What to stage after a pre-commit hook was run?


For a pre-commit hook that modifies the staged files, I need to figure out what has to be staged after the hook was run.

The pre-commit hook applies some pretty-printing on the files that should be committed. The hook does the following tasks:

  • replace tabs by spaces
  • remove trailing whitespace at the end of lines
  • remove double empty lines *)
  • if missing, add an empty line at the end of the file *)

Actions marked with *) are those that are causing the problem described below.

After these have been done, the hook adds the modified file(s) to the index using git add $filename. That way, the whole file gets staged and I'm no longer able to commit only small portions (i.e. hunks) of the modified file.

Of course, I could git add --no-verify and bypass the hook, but that option isn't available when using the git gui. Also, I want the took to apply pretty-printing on the staged lines of the file, so bypassing the hook is not my aim.

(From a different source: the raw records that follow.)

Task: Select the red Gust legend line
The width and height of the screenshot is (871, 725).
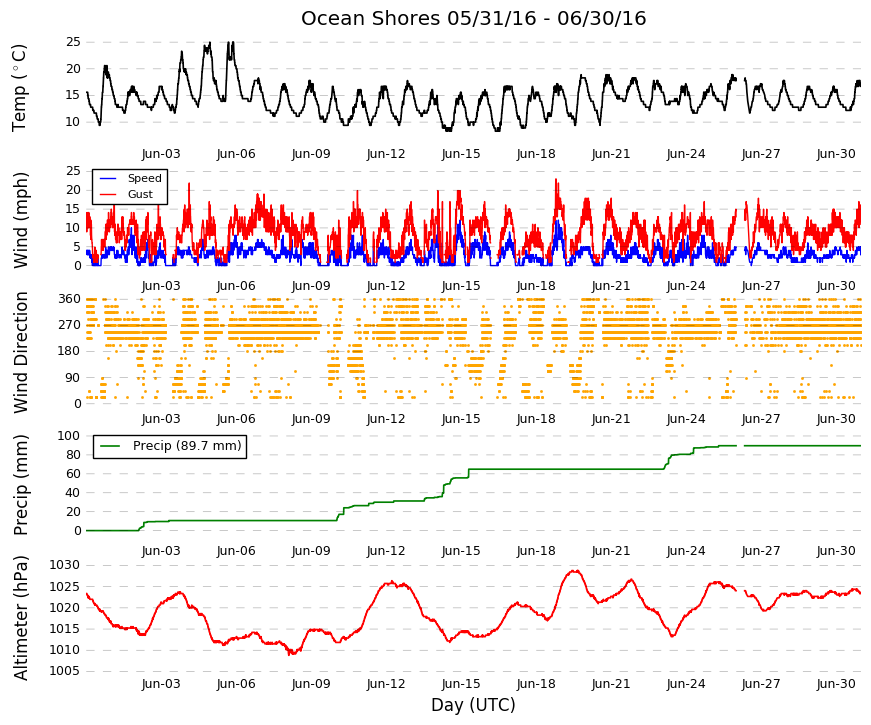Action: coord(107,194)
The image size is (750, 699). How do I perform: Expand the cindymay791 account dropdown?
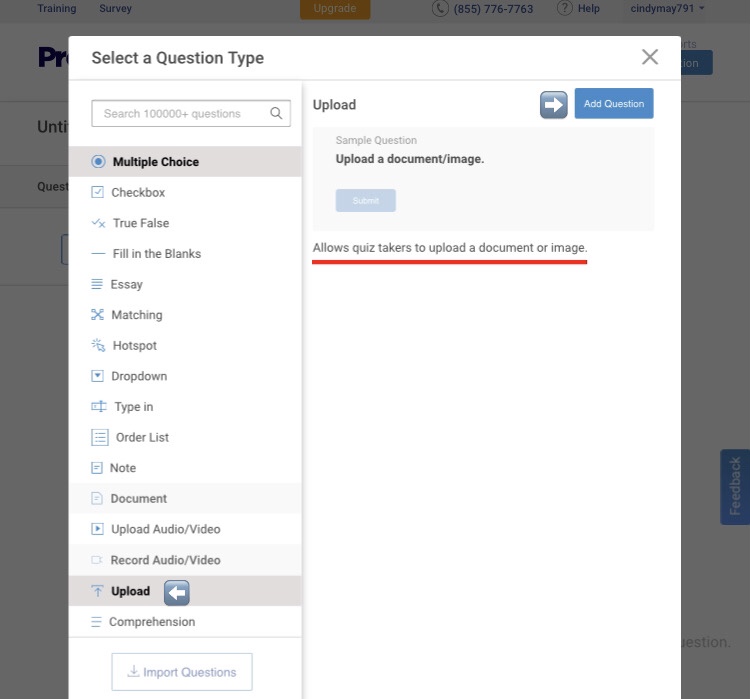coord(667,8)
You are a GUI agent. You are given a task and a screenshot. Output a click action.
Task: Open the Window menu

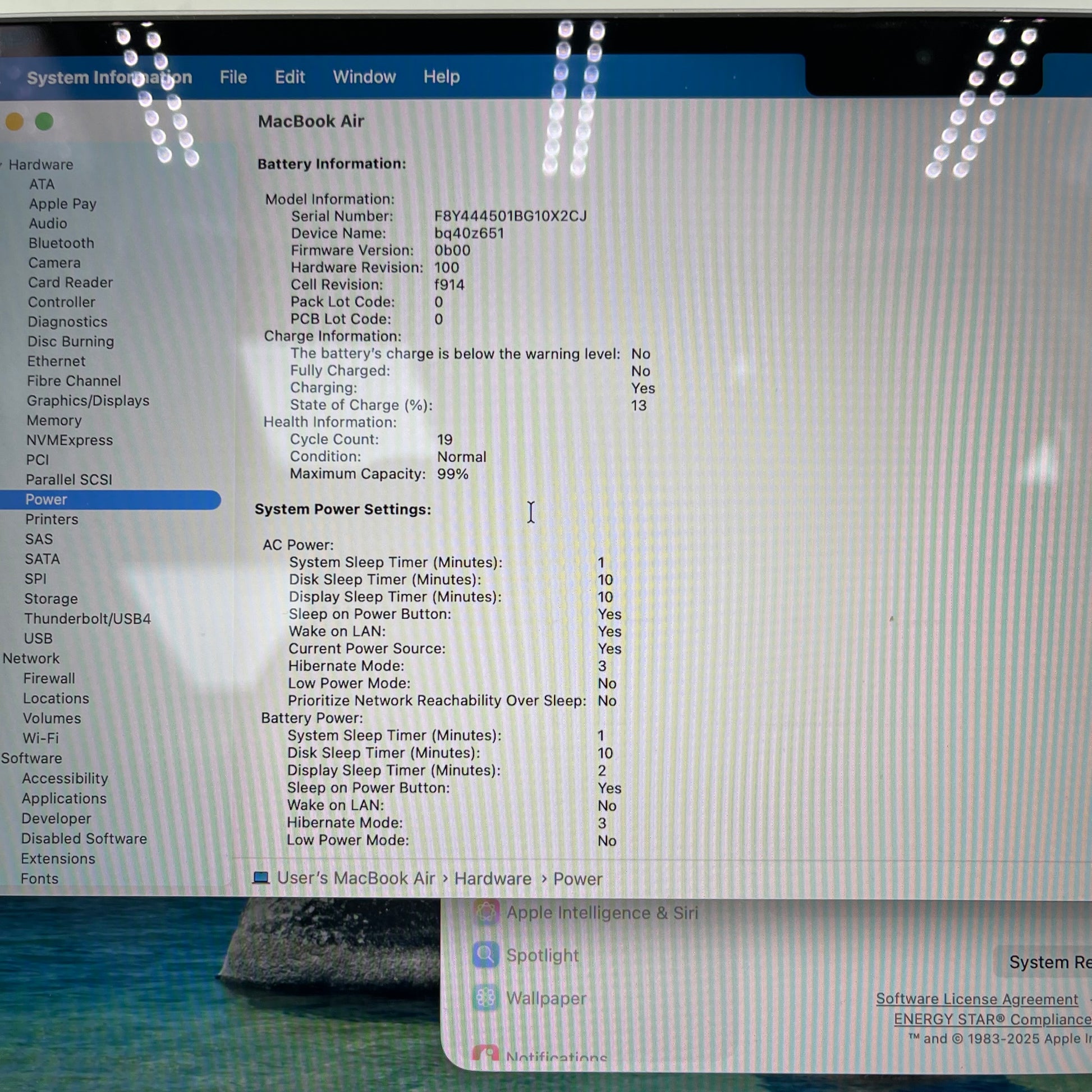tap(364, 77)
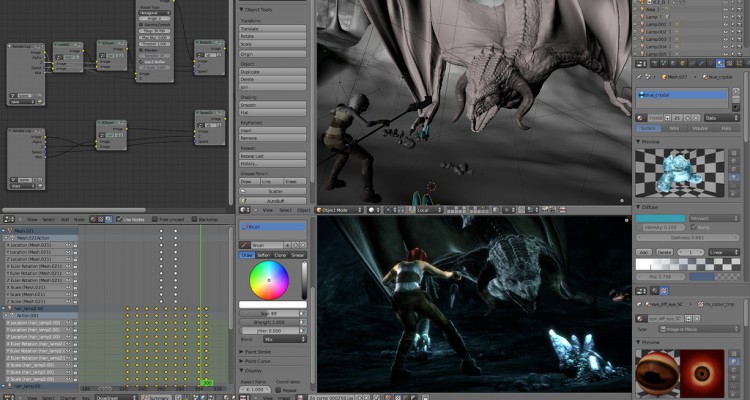Click the Duplicate button
The width and height of the screenshot is (750, 400).
[273, 72]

Is there a way to find out what has to be added to the index after the pretty-printing was applied, so that I could stage the right content after the hook was run instead of staging the whole file?


Edit 1:
While the answer provided by David Brigada looks promising, it doesn't work: git stash --keep-index leaves the staged changes intact (that's the good part), but (at least on msysgit) it puts all changes into the stash (not only the unstaged ones). This results in merge conflicts when popping the stash back into WC because the staged lines might get modified.


Edit 2:
Also the updated answer of David leads to no success since git refuses to merge the stash into a dirty WC.


Edit 3:
The answer from larsks points me to the usage of .gitattributes. On the first glimpse, this seems right but I find it quite confusing that the checked in version was run through a filter and the WC is different from the checked in version. At least, that was my experience and is backed up by the following remark in the Git Book:

If you commit those changes and check out the file again, you see the keyword properly substituted

I have to remove the file and then check it out again to see the changes that were applied by the filter? No way! Any more hints?


Solution

  • I'm not sure that a pre-commit hook is the right place to perform this sort of work. Git has a filtering mechanism that allows you to apply commit/checkout filters to documents via .gitattributes; the Pro Git Book includes examples that use this filtering mechanism to apply the indent program to C source files automatically.